Watching the detectives

Silent Theatre's inaugrual production, "Lulu," totally knocked me out last year. It was sexy, weird, and brought all the most satisfying conventions of silent film to the stage. The troupe's sophomore effort, "Noir," had that old devil of high expectations to deal with. Despite having a lot of cool stuff going on, "Noir" was kind of a disappointment.
Ok, maybe too much cool stuff went on. The performers brought back the virtually wordless, stormingly physical, slightly herky-jerky acting style that gave "Lulu" so much punch, but now there's this talky-talky guy that keeps spewing hard-boiled chatter. Occasionally he shuts up, and things improve drastically. Something about all the verbosity drains one's attention from the gestures.
Still, I have high hopes for "Noir." When I saw Lulu, it was on its third of fourth revival. I've read some interviews with the director, and I think she's a whittler. I bet she ends up 86ing some of the characters, streamlining the plot, and severely restricting the narrator. I hope she gets the chance to do it.

Sunday, June 10, 2007

Nine corpses at the least

On Thursday I took in "Mr. Spacky, the Man Who Was Continuously Followed by Wolves," a title that's fun to say, not just once, but over and over again, in increasingly absurd accents. It's very much a style piece, Edward Gorey in pastels, with civil-war hoe-down songs about killing other people's fiances, and I quite enjoyed it.

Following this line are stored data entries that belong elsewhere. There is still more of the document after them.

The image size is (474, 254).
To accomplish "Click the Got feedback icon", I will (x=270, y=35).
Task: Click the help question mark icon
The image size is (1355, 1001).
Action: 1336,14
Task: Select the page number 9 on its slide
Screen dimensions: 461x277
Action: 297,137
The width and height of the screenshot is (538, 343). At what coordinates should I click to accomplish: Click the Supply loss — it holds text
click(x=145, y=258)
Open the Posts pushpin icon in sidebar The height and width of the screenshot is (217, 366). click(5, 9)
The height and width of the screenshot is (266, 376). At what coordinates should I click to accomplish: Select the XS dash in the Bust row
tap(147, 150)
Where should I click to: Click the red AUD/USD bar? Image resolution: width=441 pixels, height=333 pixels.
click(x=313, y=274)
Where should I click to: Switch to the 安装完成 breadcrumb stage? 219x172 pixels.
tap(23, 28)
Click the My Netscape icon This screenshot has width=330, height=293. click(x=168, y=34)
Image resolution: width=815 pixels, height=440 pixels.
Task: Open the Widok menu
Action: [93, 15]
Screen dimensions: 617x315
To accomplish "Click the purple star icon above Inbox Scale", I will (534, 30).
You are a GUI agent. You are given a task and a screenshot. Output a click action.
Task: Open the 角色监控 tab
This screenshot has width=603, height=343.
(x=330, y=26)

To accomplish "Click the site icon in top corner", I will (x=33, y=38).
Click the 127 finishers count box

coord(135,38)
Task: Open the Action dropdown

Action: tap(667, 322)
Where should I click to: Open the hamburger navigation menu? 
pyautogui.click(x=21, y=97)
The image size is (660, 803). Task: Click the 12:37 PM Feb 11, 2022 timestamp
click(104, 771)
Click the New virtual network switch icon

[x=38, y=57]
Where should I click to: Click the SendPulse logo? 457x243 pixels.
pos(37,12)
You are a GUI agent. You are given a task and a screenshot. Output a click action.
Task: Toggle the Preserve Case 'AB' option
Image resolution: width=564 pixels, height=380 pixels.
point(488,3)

Towards the end, the cast gave us a chance to vote for a happy ending, or an "every-one dies" ending. We were a small but vicious audience, and voted for tragedy, almost unanimously. Bad choice! There were only four people to kill, and they died in rather arbitrary, unsatisfying ways. (The seven-piece band remained untouched.) Perhaps the happy ending would have been more fun.

I mean, really, there's no point in killing everybody unless you can match or exceed the death-count in Hamlet, and Shakespeare sets the death-count bar pretty high.